Without admitting or denying the SEC's allegations, Tribble, John Hui, Daniel Ng, Ben-Asulin, Broudo, m-Wise, and China Digital have agreed to settle the charges against them. The settlements are pending final approval by the court.

  • Tribble agreed to a final judgment permanently enjoining him from violating Sections 5(a), 5(c) and 17(a) of the Securities Act of 1933 and Section 10(b) of the Securities Exchange Act of 1934 and Rule 10b-5 thereunder. Tribble also agreed to pay disgorgement of $2,549,520 and prejudgment interest of $349,208. Tribble consented to be barred from participating in an offering of any penny stock.
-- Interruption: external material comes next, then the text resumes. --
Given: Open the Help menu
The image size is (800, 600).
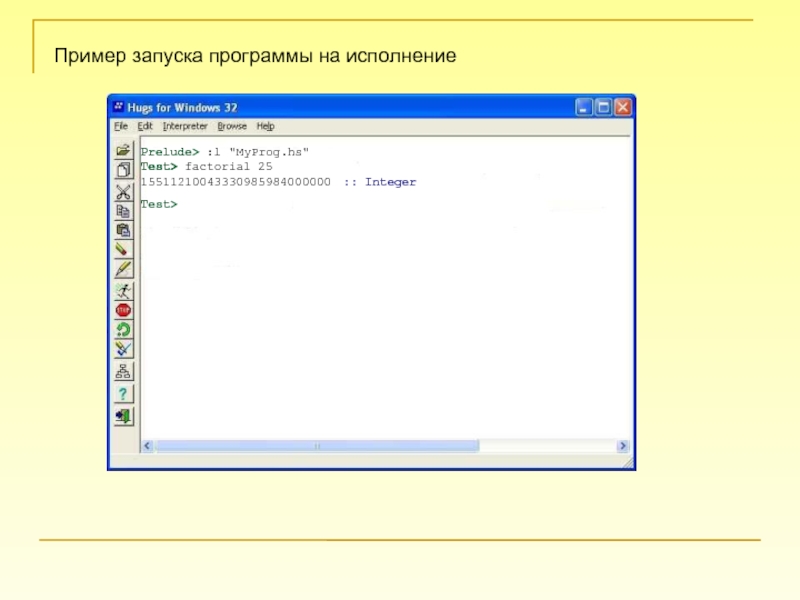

  • John Hui agreed to a final judgment permanently enjoining him from violating Sections 5(a), 5(c), and 17(a) of the Securities Act, Sections 10(b) and 16(a) of the Exchange Act and Rules 10b-5, 13a-14, 16a-2, and 16a-3 thereunder, and from aiding and abetting violations of Sections 13(a) of the Exchange Act and Rules 12b-20 and 13a-1 thereunder. Hui agreed to pay disgorgement of $681,117 and prejudgment interest of $162,717. Hui also agreed to be barred from acting as an officer or director of a public reporting company and from participating in an offering of any penny stock.
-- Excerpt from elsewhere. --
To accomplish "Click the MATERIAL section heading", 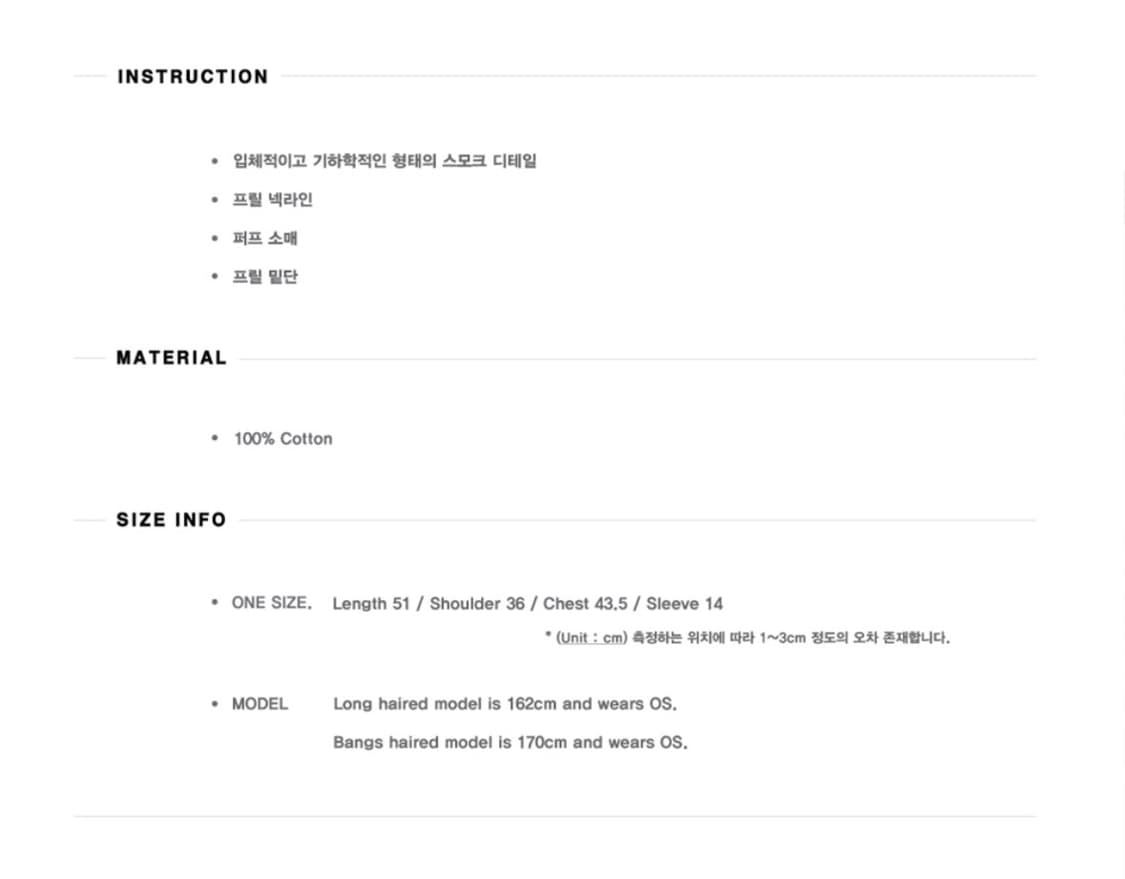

  • Daniel Ng agreed to a final judgment permanently enjoining him from violating Sections 5(a), 5(c), and 17(a) of the Securities Act, Sections 10(b) and 16(a) of the Exchange Act and Rules 10b-5, 13a-14, 16a-2, and 16a-3 thereunder, and from aiding and abetting violations of Sections 13(a) of the Exchange Act and Rules 12b-20, 13a-1, and 13a-11 thereunder. Ng also consented to be barred from acting as an officer or director of a public reporting company and from participating in an offering of any penny stock. China Digital agreed to a permanent injunction from violations of Sections 5(a), 5(c), and 17(a) of the Securities Act, and Sections 10(b) and 13(a) of the Exchange Act and Rules 10b-5 and 13a-1 thereunder. China Digital also agreed to pay disgorgement of $200,000.

  • Ben-Asulin and Broudo agreed to a final judgment permanently enjoining them from violating Sections 5(a), 5(c), and 17(a) of the Securities Act, Sections 10(b) and 16(a) of the Exchange Act and Rules 10b-5, 13a-14, 16a-2, and 16a-3 thereunder, and from aiding and abetting violations of Sections 13(a) of the Exchange Act and Rules 12b-20 and 13a-1 thereunder. Ben-Asulin and Broudo agreed to be barred from acting as officers or directors of a public reporting company and from participating in an offering of any penny stock. m-Wise agreed to a permanent injunction from further violations of Sections 5(a), 5(c), and 17(a) of the Securities Act, and Sections 10(b) and 16(a) of the Exchange Act and Rules 10b-5 and 13a-1 thereunder. m-Wise, Ben-Asulin, and Broudo agreed to pay, jointly and severally, disgorgement of $400,000.

The SEC acknowledges and appreciates the assistance of the U.S. Attorney's Office for the Eastern District of Michigan, the Department of Justice, Computer Crime and Intellectual Property Section, the Hong Kong Securities and Futures Commission, and the Cyprus Securities and Exchange Commission.

The SEC's investigation is continuing.